Across the entries that follow, how many lines have the word "computer" in them? Give only the number.

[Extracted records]
---*---

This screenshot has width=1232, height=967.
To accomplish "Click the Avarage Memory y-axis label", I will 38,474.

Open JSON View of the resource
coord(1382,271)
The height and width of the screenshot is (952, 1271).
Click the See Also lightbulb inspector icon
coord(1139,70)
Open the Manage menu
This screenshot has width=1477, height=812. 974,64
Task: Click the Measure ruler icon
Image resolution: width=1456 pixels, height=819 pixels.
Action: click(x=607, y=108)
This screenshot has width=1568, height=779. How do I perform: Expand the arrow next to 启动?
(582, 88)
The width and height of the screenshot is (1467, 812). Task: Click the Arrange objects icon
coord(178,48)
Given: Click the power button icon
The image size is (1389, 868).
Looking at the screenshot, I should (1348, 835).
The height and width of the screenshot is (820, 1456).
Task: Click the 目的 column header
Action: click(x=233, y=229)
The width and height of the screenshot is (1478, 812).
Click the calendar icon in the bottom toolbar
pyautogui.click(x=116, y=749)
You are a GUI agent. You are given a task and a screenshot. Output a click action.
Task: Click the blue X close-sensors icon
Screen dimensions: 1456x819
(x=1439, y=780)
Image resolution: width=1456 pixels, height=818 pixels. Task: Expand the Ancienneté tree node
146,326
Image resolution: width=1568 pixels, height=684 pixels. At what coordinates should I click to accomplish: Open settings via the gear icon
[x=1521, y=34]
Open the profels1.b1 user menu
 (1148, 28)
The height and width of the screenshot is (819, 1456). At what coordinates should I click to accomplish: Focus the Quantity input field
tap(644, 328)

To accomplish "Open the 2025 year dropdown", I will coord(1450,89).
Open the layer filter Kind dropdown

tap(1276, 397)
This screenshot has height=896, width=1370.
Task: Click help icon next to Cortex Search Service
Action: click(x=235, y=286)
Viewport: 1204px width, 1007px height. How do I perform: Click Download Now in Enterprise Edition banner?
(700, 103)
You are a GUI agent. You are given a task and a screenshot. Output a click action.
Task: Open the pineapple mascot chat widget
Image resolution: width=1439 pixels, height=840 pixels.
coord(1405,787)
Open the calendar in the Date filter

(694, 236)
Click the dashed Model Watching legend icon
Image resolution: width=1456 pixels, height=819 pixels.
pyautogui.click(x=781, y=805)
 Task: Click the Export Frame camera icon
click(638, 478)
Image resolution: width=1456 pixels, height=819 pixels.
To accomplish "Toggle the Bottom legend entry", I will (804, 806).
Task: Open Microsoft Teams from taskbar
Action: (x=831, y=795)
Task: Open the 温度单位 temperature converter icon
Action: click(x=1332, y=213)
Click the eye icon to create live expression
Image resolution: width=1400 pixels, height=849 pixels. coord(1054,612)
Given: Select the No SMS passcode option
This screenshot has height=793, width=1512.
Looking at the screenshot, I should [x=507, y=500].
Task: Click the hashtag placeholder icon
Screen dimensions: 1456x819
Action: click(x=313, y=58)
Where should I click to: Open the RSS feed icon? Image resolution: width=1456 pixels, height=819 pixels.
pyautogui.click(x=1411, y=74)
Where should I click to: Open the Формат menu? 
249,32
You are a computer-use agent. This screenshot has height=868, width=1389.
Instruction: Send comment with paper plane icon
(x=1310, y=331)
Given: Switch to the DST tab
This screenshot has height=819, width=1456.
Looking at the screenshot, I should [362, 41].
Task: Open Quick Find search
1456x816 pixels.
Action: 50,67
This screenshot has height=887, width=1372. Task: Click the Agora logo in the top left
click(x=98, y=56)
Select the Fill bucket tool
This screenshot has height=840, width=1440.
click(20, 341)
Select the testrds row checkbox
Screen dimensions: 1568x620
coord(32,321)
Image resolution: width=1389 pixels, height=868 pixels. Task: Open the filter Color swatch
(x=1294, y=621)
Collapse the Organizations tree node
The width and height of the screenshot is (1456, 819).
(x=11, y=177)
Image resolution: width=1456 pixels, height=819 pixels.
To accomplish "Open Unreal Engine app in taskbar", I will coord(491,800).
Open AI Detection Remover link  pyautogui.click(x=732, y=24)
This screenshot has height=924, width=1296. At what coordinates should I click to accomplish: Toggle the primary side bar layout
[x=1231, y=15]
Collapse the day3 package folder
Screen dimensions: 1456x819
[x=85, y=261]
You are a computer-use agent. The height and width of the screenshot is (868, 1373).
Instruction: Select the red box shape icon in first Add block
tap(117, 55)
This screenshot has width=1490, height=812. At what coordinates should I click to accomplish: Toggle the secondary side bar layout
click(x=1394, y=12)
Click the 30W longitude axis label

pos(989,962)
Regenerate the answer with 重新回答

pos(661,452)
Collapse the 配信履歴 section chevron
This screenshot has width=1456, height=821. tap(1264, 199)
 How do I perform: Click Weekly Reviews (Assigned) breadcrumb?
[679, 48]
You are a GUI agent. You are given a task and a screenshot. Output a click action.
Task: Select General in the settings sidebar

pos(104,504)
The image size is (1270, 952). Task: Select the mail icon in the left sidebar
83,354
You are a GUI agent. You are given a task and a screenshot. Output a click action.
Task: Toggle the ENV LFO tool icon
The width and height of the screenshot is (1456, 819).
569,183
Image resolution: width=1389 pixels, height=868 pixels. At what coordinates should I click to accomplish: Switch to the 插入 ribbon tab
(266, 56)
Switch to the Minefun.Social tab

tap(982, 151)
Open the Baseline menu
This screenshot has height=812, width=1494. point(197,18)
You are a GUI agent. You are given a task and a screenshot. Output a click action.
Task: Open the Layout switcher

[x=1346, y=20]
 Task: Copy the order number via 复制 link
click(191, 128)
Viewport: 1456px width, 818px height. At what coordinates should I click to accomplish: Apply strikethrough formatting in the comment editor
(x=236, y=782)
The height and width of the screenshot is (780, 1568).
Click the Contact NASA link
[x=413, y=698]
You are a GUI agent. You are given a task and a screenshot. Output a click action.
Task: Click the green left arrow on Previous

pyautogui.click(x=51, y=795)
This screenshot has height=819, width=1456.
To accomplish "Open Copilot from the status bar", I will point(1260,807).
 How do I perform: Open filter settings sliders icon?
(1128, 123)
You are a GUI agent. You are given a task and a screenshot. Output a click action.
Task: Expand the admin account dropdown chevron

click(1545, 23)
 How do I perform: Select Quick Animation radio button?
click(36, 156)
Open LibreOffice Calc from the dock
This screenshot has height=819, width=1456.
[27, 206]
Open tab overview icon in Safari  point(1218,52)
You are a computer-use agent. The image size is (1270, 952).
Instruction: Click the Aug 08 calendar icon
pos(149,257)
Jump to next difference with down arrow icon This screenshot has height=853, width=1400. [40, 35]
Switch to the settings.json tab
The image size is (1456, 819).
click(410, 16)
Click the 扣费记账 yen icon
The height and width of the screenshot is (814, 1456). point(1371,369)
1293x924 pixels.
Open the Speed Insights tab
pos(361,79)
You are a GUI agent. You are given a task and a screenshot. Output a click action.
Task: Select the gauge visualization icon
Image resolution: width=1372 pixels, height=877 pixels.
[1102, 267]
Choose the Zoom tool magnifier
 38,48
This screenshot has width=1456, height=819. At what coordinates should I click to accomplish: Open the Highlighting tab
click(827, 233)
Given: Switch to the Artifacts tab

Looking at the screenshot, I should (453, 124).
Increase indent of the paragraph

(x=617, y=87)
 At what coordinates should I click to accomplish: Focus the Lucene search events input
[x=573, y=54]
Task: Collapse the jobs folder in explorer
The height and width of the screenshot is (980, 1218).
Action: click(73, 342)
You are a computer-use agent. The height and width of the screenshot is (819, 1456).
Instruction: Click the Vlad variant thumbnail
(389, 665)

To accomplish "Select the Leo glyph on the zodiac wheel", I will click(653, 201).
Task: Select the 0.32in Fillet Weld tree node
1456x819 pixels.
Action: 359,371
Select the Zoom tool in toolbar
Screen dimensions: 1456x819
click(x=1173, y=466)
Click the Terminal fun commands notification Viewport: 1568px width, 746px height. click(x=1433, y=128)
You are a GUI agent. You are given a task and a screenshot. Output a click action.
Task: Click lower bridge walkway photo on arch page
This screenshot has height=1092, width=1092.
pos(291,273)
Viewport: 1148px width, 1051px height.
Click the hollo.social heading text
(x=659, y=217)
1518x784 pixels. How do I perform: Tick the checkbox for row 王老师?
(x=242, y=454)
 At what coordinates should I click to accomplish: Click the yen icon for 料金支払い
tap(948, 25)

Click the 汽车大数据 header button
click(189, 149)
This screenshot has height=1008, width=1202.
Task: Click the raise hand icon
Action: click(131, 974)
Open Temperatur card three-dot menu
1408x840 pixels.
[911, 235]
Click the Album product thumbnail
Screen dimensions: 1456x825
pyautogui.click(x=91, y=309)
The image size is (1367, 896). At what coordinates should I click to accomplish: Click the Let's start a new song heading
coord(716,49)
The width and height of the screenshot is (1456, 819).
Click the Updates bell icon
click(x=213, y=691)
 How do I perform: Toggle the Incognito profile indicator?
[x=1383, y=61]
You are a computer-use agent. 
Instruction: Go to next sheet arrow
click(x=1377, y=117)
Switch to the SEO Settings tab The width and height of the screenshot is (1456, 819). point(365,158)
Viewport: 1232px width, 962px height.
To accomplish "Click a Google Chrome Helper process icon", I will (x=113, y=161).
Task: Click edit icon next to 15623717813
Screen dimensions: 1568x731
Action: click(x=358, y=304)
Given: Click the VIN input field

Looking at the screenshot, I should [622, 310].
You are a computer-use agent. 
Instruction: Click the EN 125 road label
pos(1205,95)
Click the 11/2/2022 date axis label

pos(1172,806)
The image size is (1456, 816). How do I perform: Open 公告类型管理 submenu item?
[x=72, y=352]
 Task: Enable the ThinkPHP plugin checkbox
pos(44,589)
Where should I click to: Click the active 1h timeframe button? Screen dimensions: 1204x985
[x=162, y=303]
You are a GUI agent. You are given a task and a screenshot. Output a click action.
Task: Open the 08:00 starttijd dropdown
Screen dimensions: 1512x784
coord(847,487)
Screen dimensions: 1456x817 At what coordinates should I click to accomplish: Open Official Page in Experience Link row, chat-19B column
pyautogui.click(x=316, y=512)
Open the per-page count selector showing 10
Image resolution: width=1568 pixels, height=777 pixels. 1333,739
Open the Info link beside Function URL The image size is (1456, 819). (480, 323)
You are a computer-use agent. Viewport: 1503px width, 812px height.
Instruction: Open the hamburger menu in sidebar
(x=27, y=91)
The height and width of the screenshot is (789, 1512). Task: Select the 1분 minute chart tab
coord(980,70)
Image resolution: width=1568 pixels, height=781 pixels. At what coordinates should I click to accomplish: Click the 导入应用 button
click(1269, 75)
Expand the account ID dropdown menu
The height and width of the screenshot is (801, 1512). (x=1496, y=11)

---*---

> [Answer below] 7